New demo: cat detector #465

jholveck · 2026-01-22T07:04:11Z

This will detect if a cat is on the screen. By which I mean displayed on the screen, not sitting on your laptop.

This is meant as a simple demo of using MSS for AI. It works as-is, but needs to be documented, and there's some bits that could do with cleanup.

There are a lot of additional features that could be added, such as showing a window with bounding boxes, but that's probably more complexity than is called for here.

Changes proposed in this PR

Fixes #
(...)

Tests added/updated
Documentation updated
Changelog entry added
./check.sh passed

This will detect if a cat is on the screen. By which I mean displayed on the screen, not sitting on your laptop. This is meant as a simple demo of using MSS for AI. It works as-is, but needs to be documented, and there's some bits that could do with cleanup. There are a lot of additional features that could be added, such as showing a window with bounding boxes, but that's probably more complexity than is called for here.

BoboTiG · 2026-01-22T08:04:04Z

I like it, great inspiration!

halldorfannar

Excellent PR. Well documented, enjoyable to read. Just some minor improvements suggested.

halldorfannar · 2026-01-26T13:22:17Z

demos/cat-detector.py

+# identify what it's seeing on its cameras.
+#
+# For this demo, we want to tell if a cat is anywhere on the screen, not if the whole screen is a picture of a cat.
+# That means that we want to use an detector, not a classifier.


Suggested change

# That means that we want to use an detector, not a classifier.

# That means that we want to use a detector, not a classifier.

halldorfannar · 2026-01-26T13:37:13Z

demos/cat-detector.py

+# Performance
+# ===========
+#
+# The biggest determinant of performance is whether the model runs on a GPU or on the CPU.  GPUs are extremely


Maybe we should mention here, right away, that this particular model will work on both? I know this becomes clearer in the end of this section, when GPU vs CPU performance comparisons are discussed.

halldorfannar · 2026-01-26T13:40:27Z

demos/cat-detector.py

+# ===========
+#
+# The first time you run this demo, Torchvision will download a 167 MByte DNN.  This is cached in
+# ~/.cache/torch/hub/checkpoints on Unix.  I'm not sure where it's cached on other platforms, but it will tell you.


Third person was used earlier in the text. I would avoid switching to first person here. Perhaps just go with this:

Suggested change

# ~/.cache/torch/hub/checkpoints on Unix. I'm not sure where it's cached on other platforms, but it will tell you.

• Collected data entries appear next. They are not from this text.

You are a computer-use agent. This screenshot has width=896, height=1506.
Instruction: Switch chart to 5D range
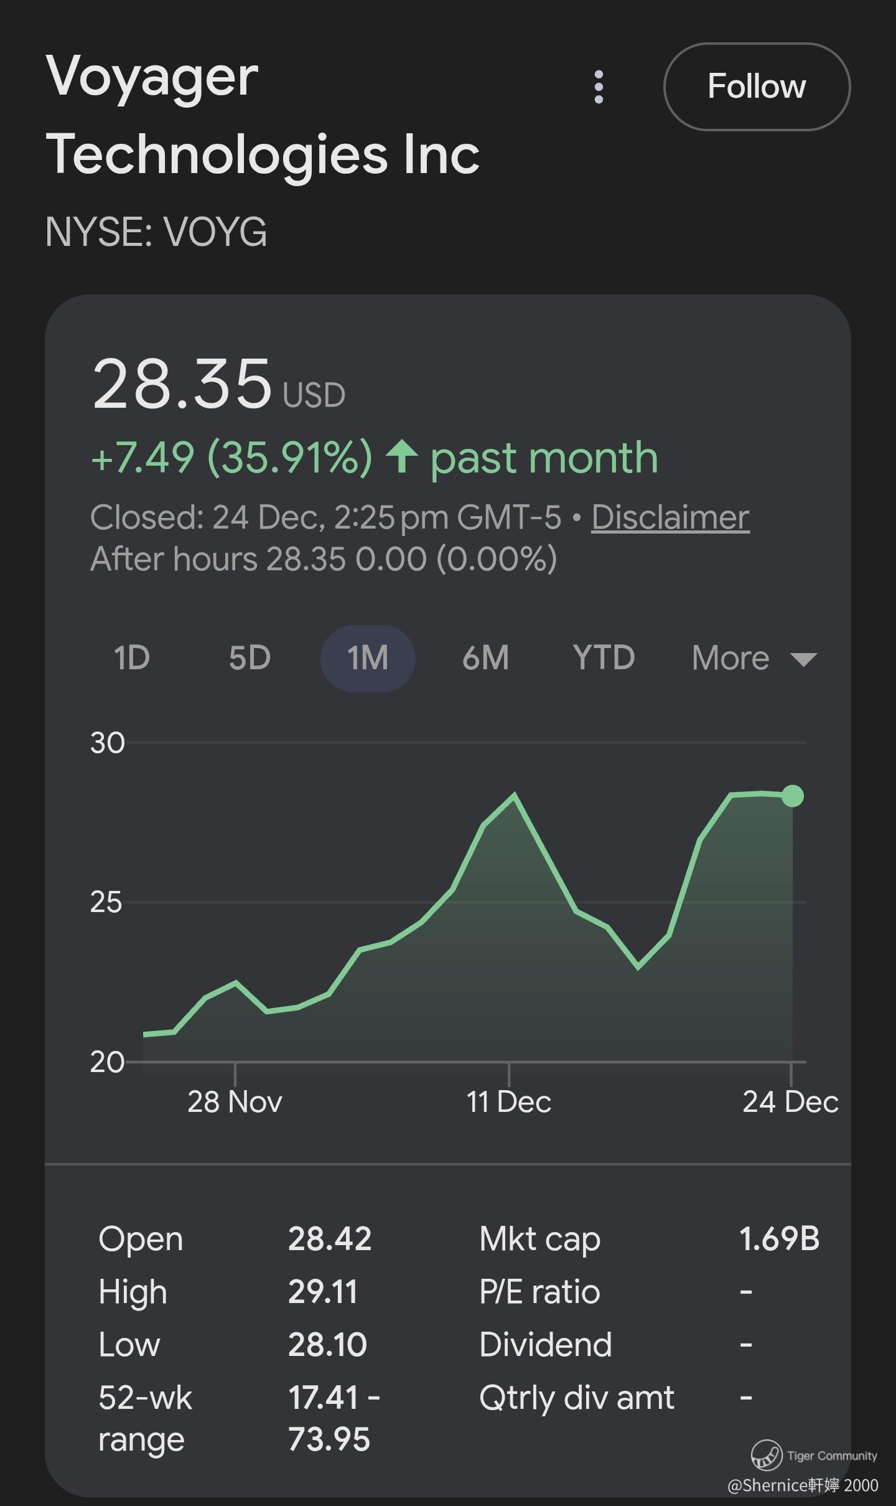point(250,658)
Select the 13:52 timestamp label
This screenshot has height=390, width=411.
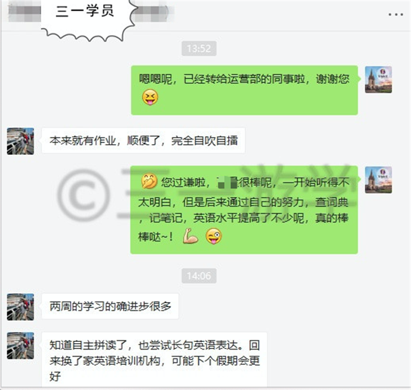point(199,49)
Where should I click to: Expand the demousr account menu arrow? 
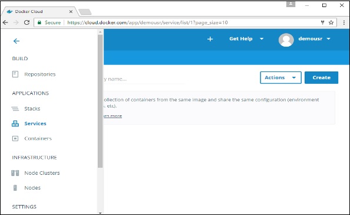(329, 39)
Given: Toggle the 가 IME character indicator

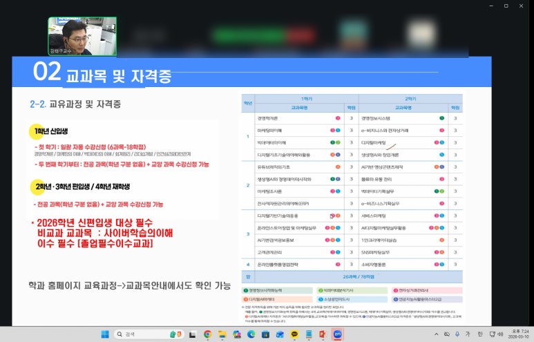Looking at the screenshot, I should [x=468, y=334].
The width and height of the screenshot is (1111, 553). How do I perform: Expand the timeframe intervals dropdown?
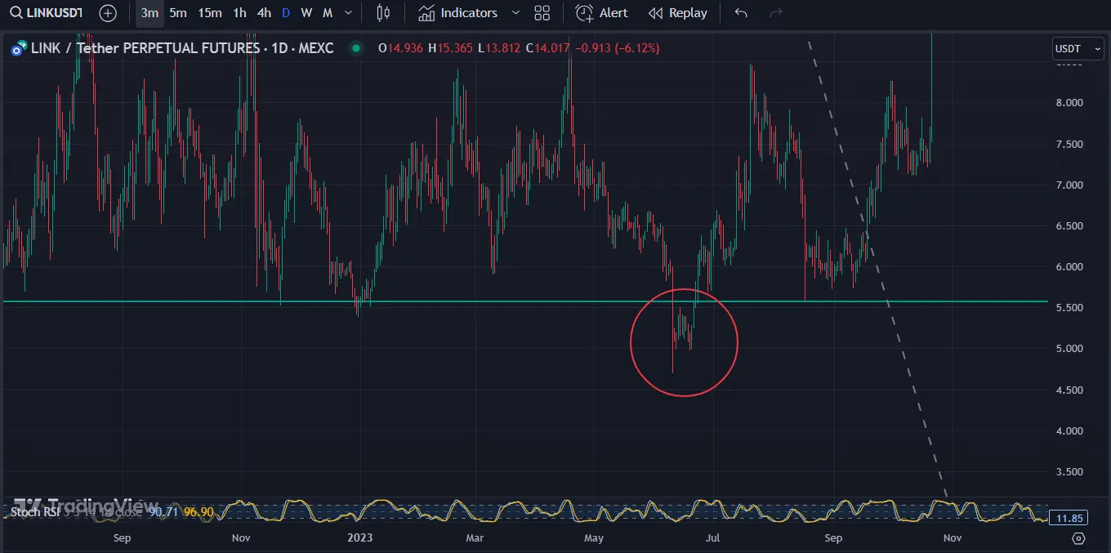click(349, 13)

# ~/.cache/torch/hub/checkpoints on Unix. If you want to know where the cache is stored on other platforms, this information will be displayed after downloading the DNN.

halldorfannar · 2026-01-26T13:42:55Z

demos/cat-detector.py

+import torchvision.models.detection
+import torchvision.transforms.v2
+
+# You'll also need to "pip install mss pillow".


Rather than assume the user is leveraging pip (I'm a fan of uv) I would suggest the more general:

Suggested change

# You'll also need to "pip install mss pillow".

# You'll also need to install mss and pillow.

This also aligns with the earlier text where pip is suggested but it is left open for the user how to do this specifically.

halldorfannar · 2026-01-26T13:47:27Z

demos/cat-detector.py

+# If an image is too small, then it's got a pretty decent chance of being a false positive: it's hard to tell if a
+# Discord or Slack reaction icon is a cat or something different.  We ignore any results that are too small to be
+# reliable.  Here, this cutoff is 0.1% of the whole monitor (about 1.5 cm square on a 27" monitor, the diameter of a
+# AA battery).  Like the score threshold, this is just something you try and see what the model seems to be able to


Suggested change

# AA battery). Like the score threshold, this is just something you try and see what the model seems to be able to

# AA battery). Like the score threshold, this is just something you try and see what the model is able to

halldorfannar · 2026-01-26T13:53:14Z

demos/cat-detector.py

+    preprocess = weights.transforms()
+
+    # The labels ("what type of object is this") that the model gives us are just integers; for this model, they're
+    # from 0 to 90.  The English words describing them ("cat") are in a list, stored in the weight's metadata.


Suggested change

# from 0 to 90. The English words describing them ("cat") are in a list, stored in the weight's metadata.

# from 0 to 90. The English words describing them (like "cat") are in a list, stored in the weight's metadata.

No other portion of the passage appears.